▶ [Objectifs]
A. Dans les lignes de données, renvoyez à l'identique celles qui vont de la ligne contenant "Click the Fulham club badge" à la ligne contenant "(x=33, y=288)", ces deux lignes comprises.
B. Reprenez le texte sur Marlowe et Faust là où il s'arrête et poursuivez-le.

▶ [Texte à lire]
Marlowe eut une vie brève et, semble-t-il, agitée en Angleterre, de 1564 à 1593. Ses activités spéciales (espion, dit on) et ses comportements répréhensibles à son époque (athée, homosexuel à l'occasion, sorcier peut-être...), ne le privèrent pas d'un succès éclatant comme auteur de théâtre, suivi de près par son contemporain Shakespeare. Est-ce un peu sa vie qu'il nous rapporte lorsqu'il décrit celle du bon Faust ? Non, bien sûr, et pourtant...

▶ [Données fournies]

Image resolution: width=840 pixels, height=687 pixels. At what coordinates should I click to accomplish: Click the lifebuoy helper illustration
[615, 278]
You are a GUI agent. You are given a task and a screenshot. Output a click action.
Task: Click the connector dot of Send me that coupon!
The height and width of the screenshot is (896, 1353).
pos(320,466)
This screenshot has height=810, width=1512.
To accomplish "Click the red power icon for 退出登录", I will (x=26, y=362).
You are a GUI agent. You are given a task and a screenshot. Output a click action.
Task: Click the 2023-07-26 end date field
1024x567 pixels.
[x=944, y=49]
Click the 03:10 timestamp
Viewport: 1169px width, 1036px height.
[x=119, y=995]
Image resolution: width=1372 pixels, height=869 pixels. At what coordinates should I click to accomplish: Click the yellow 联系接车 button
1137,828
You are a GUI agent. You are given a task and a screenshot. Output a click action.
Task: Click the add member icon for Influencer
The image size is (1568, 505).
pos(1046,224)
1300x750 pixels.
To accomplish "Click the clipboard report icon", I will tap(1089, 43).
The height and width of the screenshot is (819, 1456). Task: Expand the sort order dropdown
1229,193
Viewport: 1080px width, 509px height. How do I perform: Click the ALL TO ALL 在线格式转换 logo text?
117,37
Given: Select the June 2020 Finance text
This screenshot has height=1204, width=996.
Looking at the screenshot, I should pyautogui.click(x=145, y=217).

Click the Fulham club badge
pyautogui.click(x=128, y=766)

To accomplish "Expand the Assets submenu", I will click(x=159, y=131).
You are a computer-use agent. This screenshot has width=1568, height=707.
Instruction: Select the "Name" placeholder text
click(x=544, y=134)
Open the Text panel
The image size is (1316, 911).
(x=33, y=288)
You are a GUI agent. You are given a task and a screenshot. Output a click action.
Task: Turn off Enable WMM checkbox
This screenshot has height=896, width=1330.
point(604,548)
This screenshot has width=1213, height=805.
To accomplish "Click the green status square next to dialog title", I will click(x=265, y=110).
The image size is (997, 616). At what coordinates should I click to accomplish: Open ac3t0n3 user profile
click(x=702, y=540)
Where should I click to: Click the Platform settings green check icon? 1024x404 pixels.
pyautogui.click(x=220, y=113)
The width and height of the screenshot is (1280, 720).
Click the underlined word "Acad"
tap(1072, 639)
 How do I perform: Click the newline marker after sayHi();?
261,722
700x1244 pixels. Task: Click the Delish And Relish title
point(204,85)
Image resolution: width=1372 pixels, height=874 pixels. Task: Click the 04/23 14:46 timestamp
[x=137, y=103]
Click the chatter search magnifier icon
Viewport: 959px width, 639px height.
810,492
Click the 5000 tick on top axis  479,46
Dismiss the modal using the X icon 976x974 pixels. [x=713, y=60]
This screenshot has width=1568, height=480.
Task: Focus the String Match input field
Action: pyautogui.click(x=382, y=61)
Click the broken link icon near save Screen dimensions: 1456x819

▶ [Les résultats]
A.
Click the Fulham club badge
pyautogui.click(x=128, y=766)

To accomplish "Expand the Assets submenu", I will click(x=159, y=131).
You are a computer-use agent. This screenshot has width=1568, height=707.
Instruction: Select the "Name" placeholder text
click(x=544, y=134)
Open the Text panel
The image size is (1316, 911).
(x=33, y=288)

B.
On discutera des influences littéraires qui ont pu l'amener à ce livre paru en 1593 : le Faust historique, le livre de Faust, traduction anglaise de l'allemand en 1588, les bouffonneries des "moralités médiévales" des siècles précédents et les éléments de folklore populaire. Ce livre présente néanmoins une belle unité, articulée autour de 3 pôles : le doute de Faust, sa vie débridée et sa repentance à l'approche de la fin de son contrat de 24 ans avec Mephisto. Le style est vif, agréable et se lit sans ennui. Pour tout commentaire, je me contenterai de trois remarques :
- Ce livre reste une apologie de la vie juste du chrétien soumis aux "lois" divines. Faust est saisi d'effroi devant sa liberté et tout usage qu'il en fait hors des préceptes de l'église est une infamie. Il le sait, il en souffre et tremble devant la punition de l'enfer. Il n'envisage pas un instant pouvoir user intelligemment de cette liberté qui ne s'affirme encore qu'en opposition à l'église. Pouvait-il en être autrement à la fin du 16ème siècle ?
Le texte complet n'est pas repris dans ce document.